To that end, risk solutions firm Kroll partnered with Ethisphere to offer up the Anti-Bribery & Corruption Benchmarking Report of 2018. As noted by law firm Mishcon de Reya, the report states that firms are concerned about third-party risks, with a particular emphasis on “opaque ownership structures” that are increasingly becoming a priority for compliance teams.
That opacity is heightened by open banking and cryptocurrencies. Although a majority of firms – 84 percent – collect ownership information about the companies with which they do business, context is important.

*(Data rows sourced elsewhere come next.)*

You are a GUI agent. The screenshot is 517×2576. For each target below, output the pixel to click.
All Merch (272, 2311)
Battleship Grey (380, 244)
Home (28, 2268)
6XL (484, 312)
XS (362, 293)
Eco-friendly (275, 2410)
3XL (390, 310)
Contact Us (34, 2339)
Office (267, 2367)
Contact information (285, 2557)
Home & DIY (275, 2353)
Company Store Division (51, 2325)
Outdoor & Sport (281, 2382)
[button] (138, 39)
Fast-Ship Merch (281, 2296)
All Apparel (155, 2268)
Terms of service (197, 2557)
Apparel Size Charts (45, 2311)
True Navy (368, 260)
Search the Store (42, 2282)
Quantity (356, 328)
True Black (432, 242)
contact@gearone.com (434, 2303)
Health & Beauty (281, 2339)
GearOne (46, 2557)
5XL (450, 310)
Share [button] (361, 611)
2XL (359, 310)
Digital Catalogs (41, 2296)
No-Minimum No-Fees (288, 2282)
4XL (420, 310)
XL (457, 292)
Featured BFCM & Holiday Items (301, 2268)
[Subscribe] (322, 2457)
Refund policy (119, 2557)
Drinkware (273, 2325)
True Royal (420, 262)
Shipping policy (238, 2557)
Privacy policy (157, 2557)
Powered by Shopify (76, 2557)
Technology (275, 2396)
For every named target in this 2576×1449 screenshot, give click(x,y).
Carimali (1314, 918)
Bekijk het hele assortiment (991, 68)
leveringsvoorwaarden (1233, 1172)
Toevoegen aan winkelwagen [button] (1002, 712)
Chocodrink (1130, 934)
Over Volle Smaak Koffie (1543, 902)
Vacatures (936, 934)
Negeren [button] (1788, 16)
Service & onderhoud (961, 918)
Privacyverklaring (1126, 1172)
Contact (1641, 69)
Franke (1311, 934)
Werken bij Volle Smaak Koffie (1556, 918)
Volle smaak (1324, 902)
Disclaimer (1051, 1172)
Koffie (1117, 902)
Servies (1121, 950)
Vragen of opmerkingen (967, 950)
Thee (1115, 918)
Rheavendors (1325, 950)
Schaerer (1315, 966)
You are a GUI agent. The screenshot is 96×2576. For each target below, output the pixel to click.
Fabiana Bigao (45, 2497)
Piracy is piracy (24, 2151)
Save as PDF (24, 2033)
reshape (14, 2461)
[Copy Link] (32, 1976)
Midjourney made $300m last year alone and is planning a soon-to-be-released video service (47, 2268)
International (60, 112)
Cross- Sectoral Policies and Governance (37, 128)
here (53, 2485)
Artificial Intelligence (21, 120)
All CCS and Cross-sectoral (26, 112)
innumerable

The report recommends a collaborative approach among information security and compliance team members. As GDPR takes effect late in the month, firms must be compliant with new rules and regulations. Also noted by the site, Ernst & Young’s Global Fraud Survey has set its sights on compliance efforts. The data from this survey shows that while 78 percent of respondents are aware of penalties tied to breaching compliance rules, only 57 percent know that people have been penalized for breaches.
Local news stories show that fraud – across payroll schemes and otherwise – remains alive and well across the globe.
In one example, in Kenya, media outlets reported audits have shown that Isiolo County exaggerated its payroll reporting and lost “hundreds of millions of shillings” between the period of 2013 to 2017. The losses mounted amid double payments, irregular allowances and “ghost workers.”
Separately, here in the states, Fidelity Investments jettisoned (via firings or resignations) more than 200 workers who claimed employee purchase program reimbursements to which they were not entitled. Under the terms of the program, those workers were entitled to be reimbursed for 20 percent of the cost of computers and other work-related equipment, and even exercise-related items, such as Fitbits. In this case, employees bought equipment but cancelled the orders while continuing to collect money under the reimbursement policies – to the tune of thousands of dollars.
In Ireland, three men were arrested by the Garda for their alleged roles in “invoice redirect frauds” that brought the trio 500,000 euros. Two of them had allegedly taken the bulk of that amount, at 300,000 euros, from a Spanish company. The remaining 200,000 euros had been siphoned from an account in Ireland. The site RTE reported that invoice redirection fraud takes place when companies contact businesses directly posing as a supplier, and then fool them into changing bank account information (and sending funds) to those bad actors.
In what might be fraud on a smaller monetary scale but a bit grander on the brazenness front, Ohio prosecutors allege that a maintenance foreman, Robert Schwerman, stole $65,000 worth of goods – included an HVAC system – that were stolen or bought via his local school district’s credit card. As reported by Cleveland 19 News, Schwerman allegedly also had a barn removed from school grounds and placed on his own property.